** DATA SHOWN follows **
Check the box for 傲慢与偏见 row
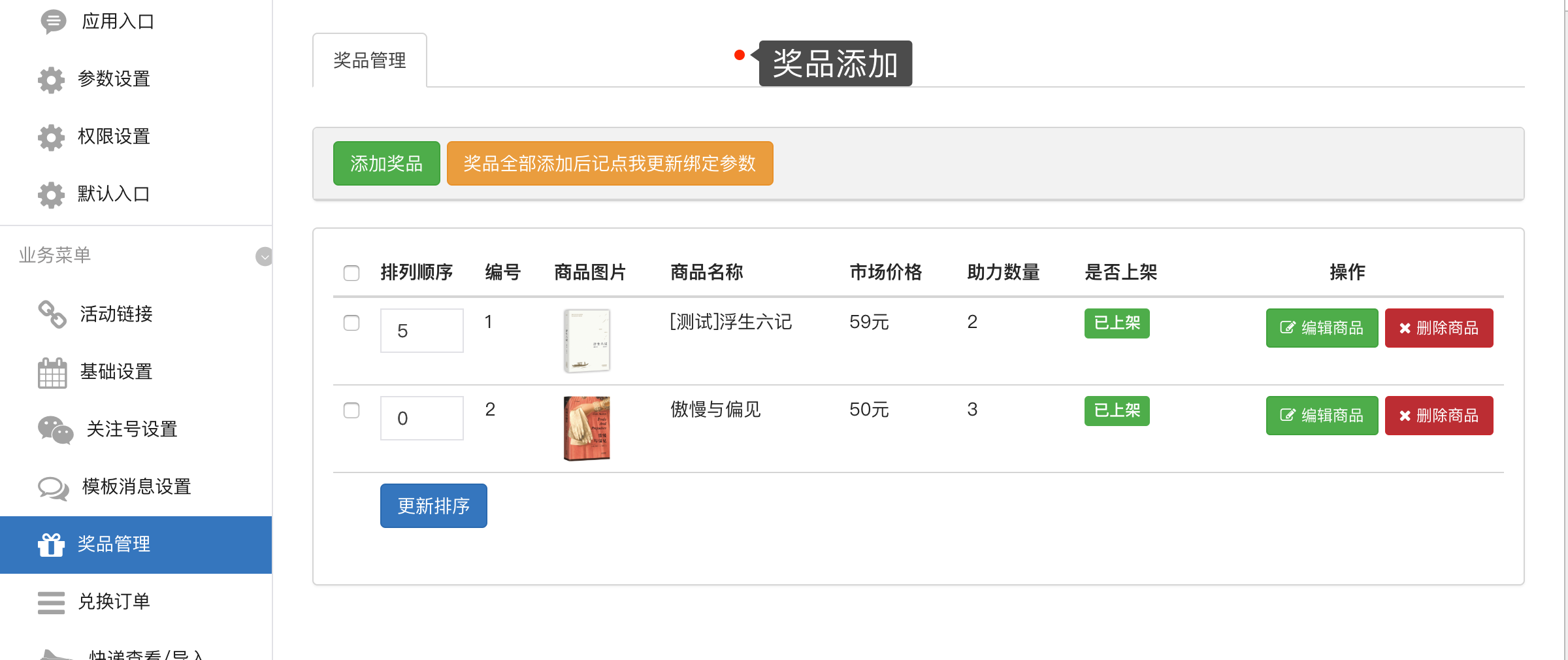(351, 410)
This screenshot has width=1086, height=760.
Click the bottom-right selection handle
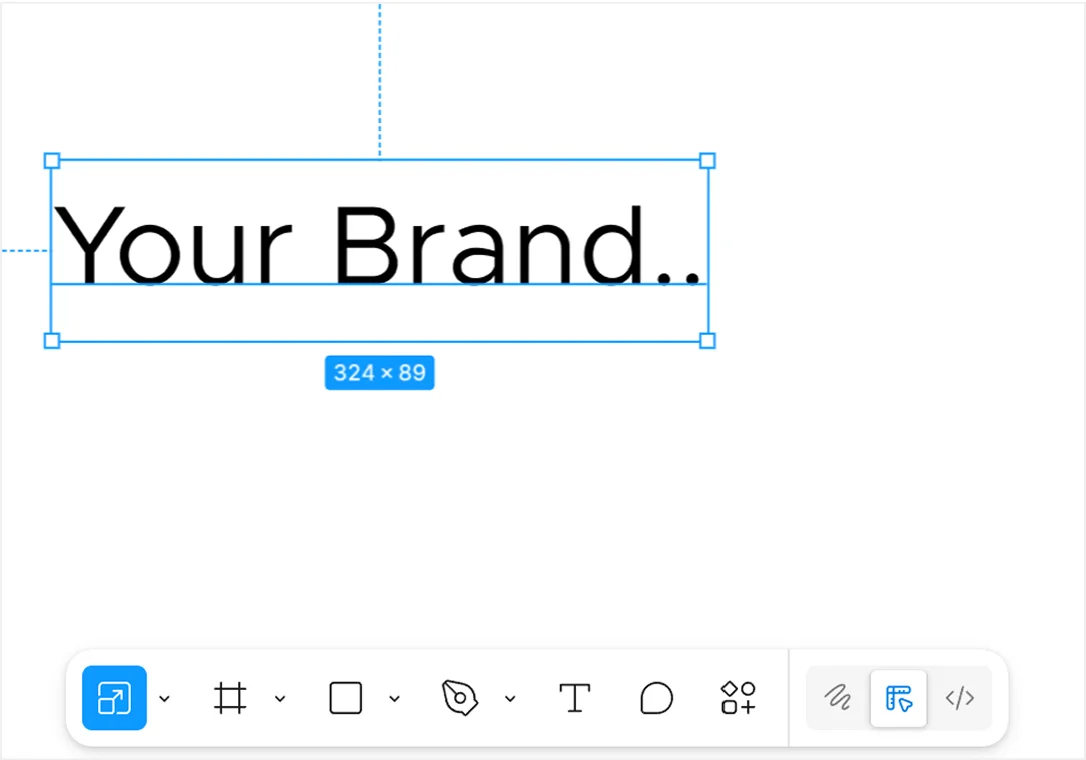707,341
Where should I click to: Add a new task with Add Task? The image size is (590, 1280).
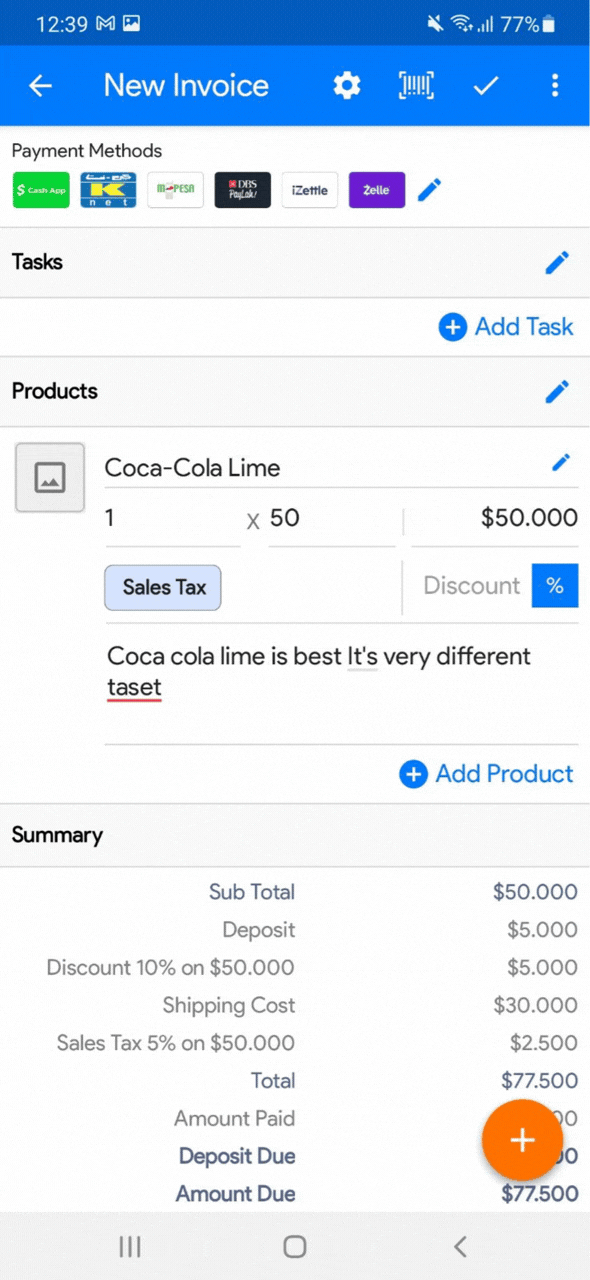coord(506,327)

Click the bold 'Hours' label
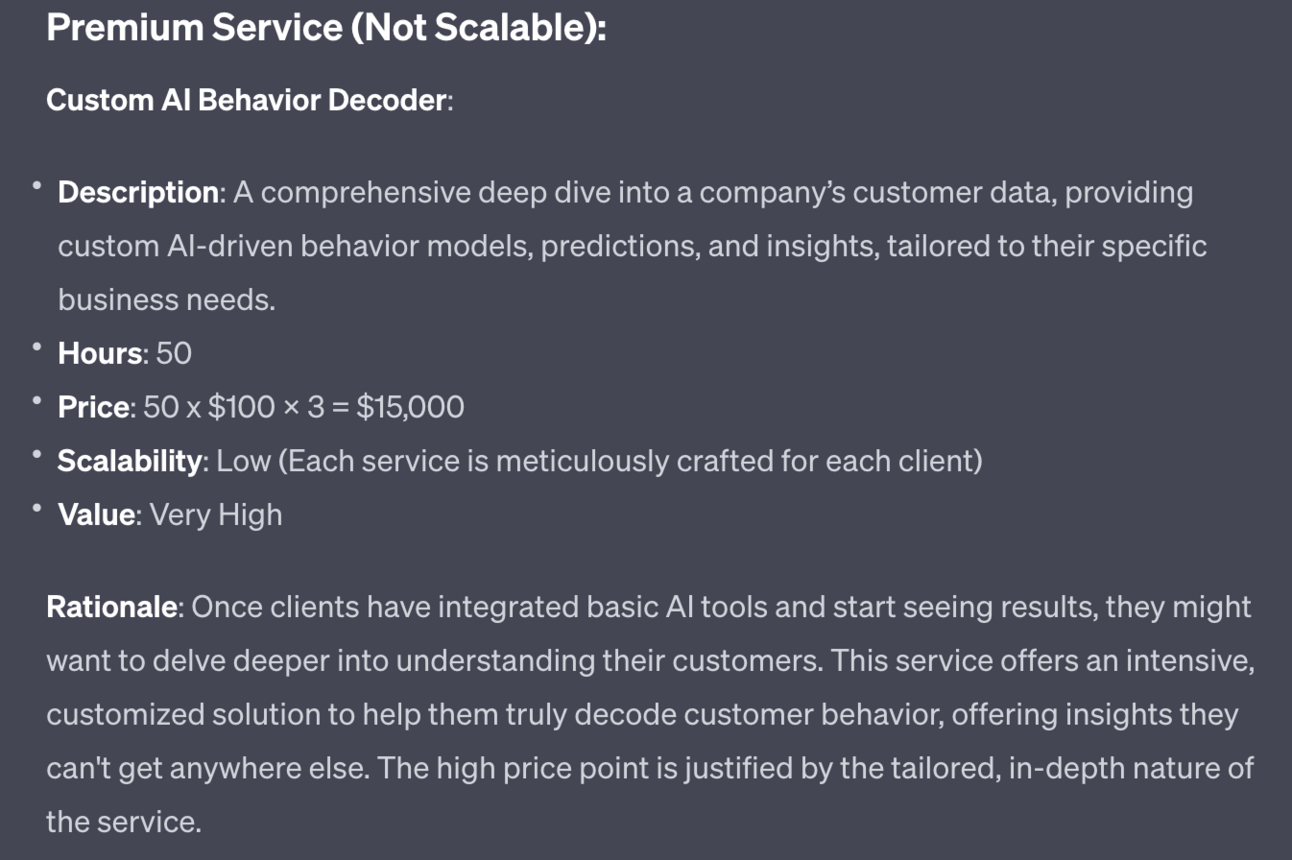coord(100,353)
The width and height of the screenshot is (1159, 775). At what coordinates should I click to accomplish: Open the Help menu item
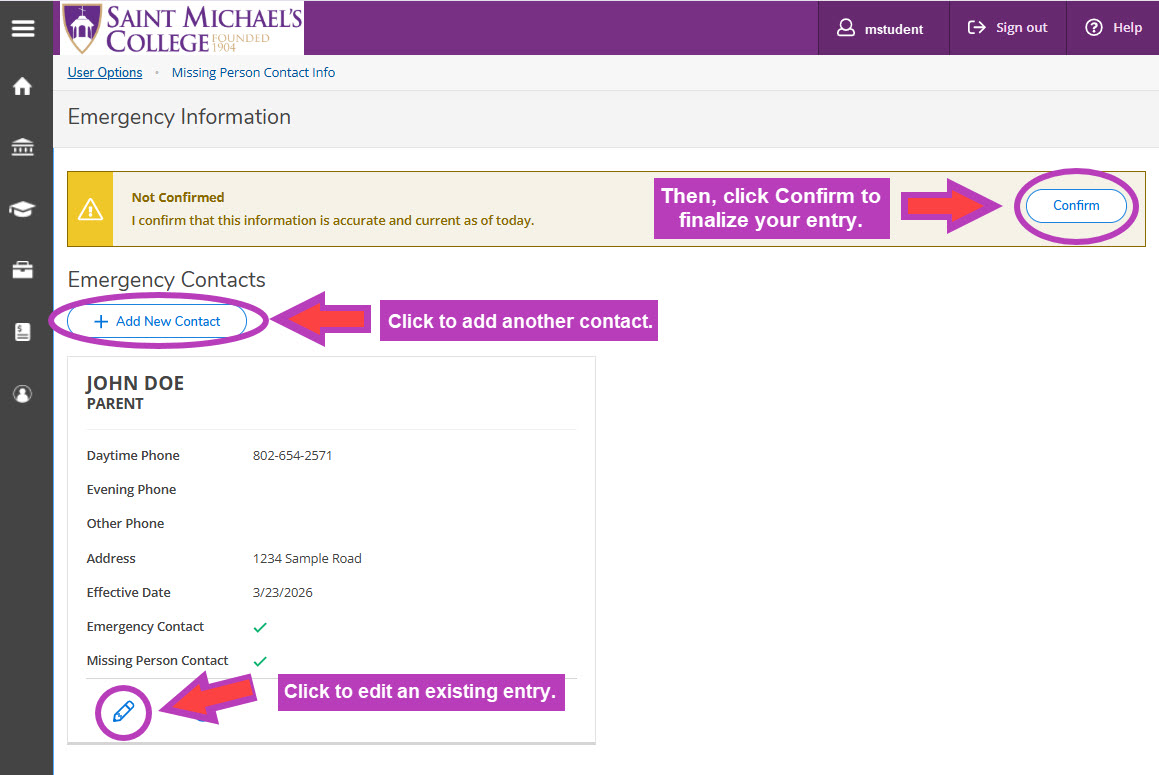point(1114,28)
** End of DATA SHOWN **
• EXERCISE DETAILS
Your task is to repeat only the lines from the line containing "Where should I" through the final line of the material, inclusive; do not include pictures.

• EXERCISE RESPONSE
Where should I click to: Add a new task with Add Task? The image size is (590, 1280).
coord(506,327)

Click the bold 'Hours' label
coord(100,353)
The width and height of the screenshot is (1159, 775). At what coordinates should I click to accomplish: Open the Help menu item
point(1114,28)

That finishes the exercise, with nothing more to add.